Rupanya Tuhan melihat dia sudah lelah memberi habis energi dirinya. Kepulangannya ke Rumah Bapa adalah kabar gembira..Terbaca di layar itu aliran ungkapan duka dari kelurga, jurnalis, penulis, sahabat, para murid jurnalisme, kenalan dan rekan kerja di Tempo.
Orang-orang ini mengenal dan merasakan sentuhan kasihnya. Senyum itu menarasikan jurnalisme sebagai dunia yang hangat, penuh kasih dan persaudaraan.
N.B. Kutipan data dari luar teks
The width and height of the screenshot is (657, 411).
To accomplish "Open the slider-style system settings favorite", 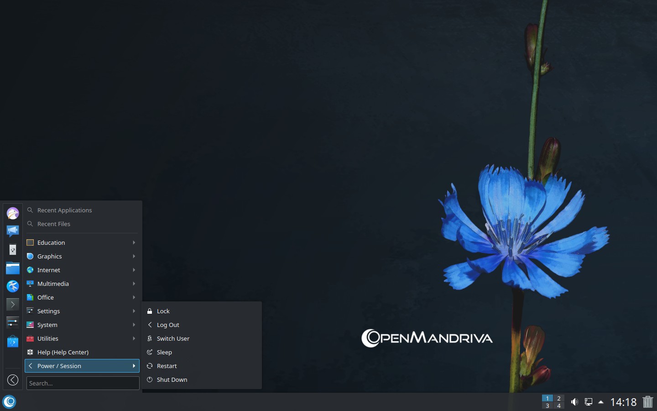I will pyautogui.click(x=13, y=322).
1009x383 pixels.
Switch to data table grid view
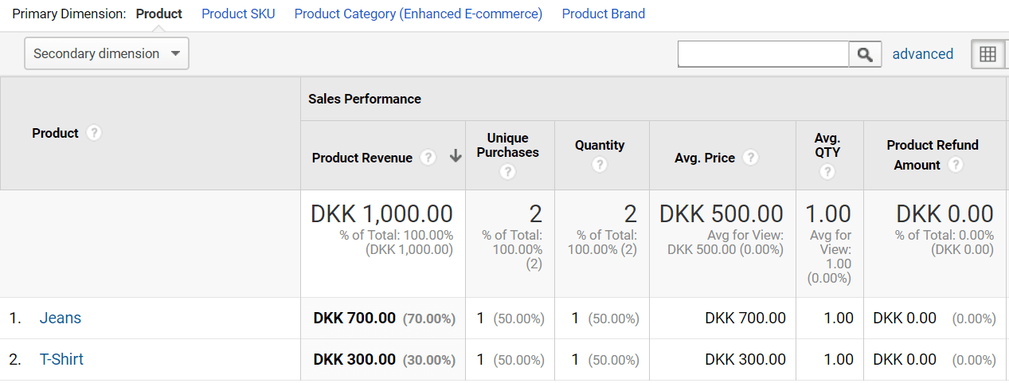coord(987,54)
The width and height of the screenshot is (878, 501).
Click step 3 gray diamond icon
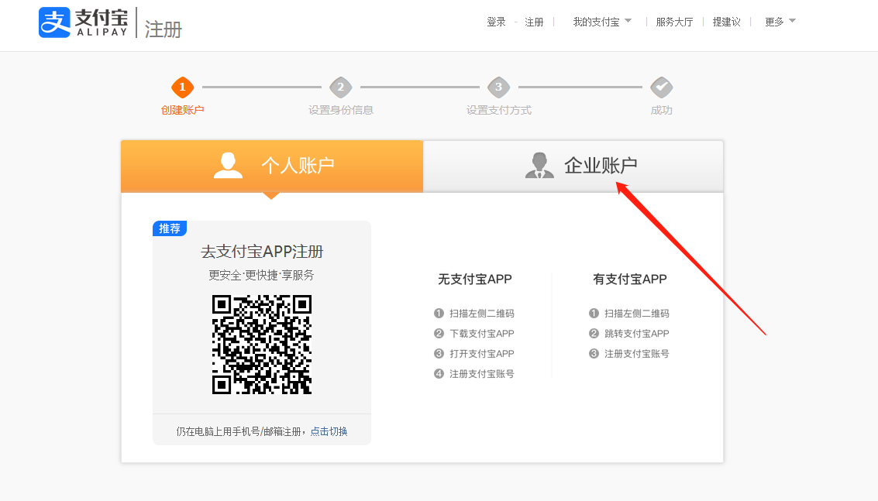tap(498, 87)
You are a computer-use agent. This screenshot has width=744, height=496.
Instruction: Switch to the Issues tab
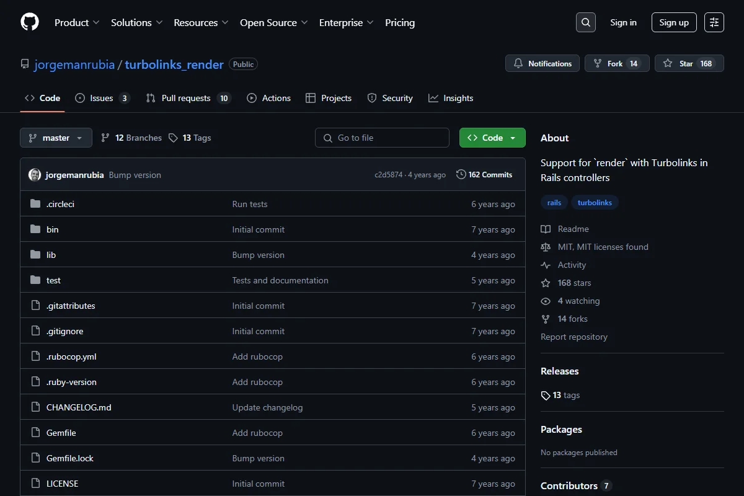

Jurnalisme menjadi salah satu titian untuk membangun kehangatan dan persaudaraan.
Persahabatan dan persaudaraan dalam dunia jurnalisme tidak selalu identik dengan keselarasan dan kesepahaman. Jurnalisme adalah ruang yang demokratis karena memuliakan perbedaan dan argumentasi.
Ketika dia menerima penghargaan SK Trimurti atas kontribusinya kepada dunia jurnalisme Indonesia, Tata Hermirn tersenyum lebar. Buah dari ketekunan dan ketelatenan karya jurnalisme. Dan Tata Hermien menikmati dunia jurnalisme itu dengan senyum hingga tapal batas hidupnya.
Tata Hermien Kleden telah berkarir sebagai jurnalis dalam rentang waktu puluhan tahun. Catatan dari buku Jejak Jurnalis Perempuan (2012) yang diterbitkan Aliansi Jurnalis Independen (AJI), Hermien merintis karir sejak tahun 1987 dengan bekerja sebagai kontributor sebuah majalah internasional dari Perancis.
Dia pernah menjadi Wakil Redaktur Eksekutif Majalah Tempo dan Pemimpin Redaksi Majalah Tempo English, Dewan Eksekutif Tempo Media Group, Redaktur Pelaksana Koran Tempo.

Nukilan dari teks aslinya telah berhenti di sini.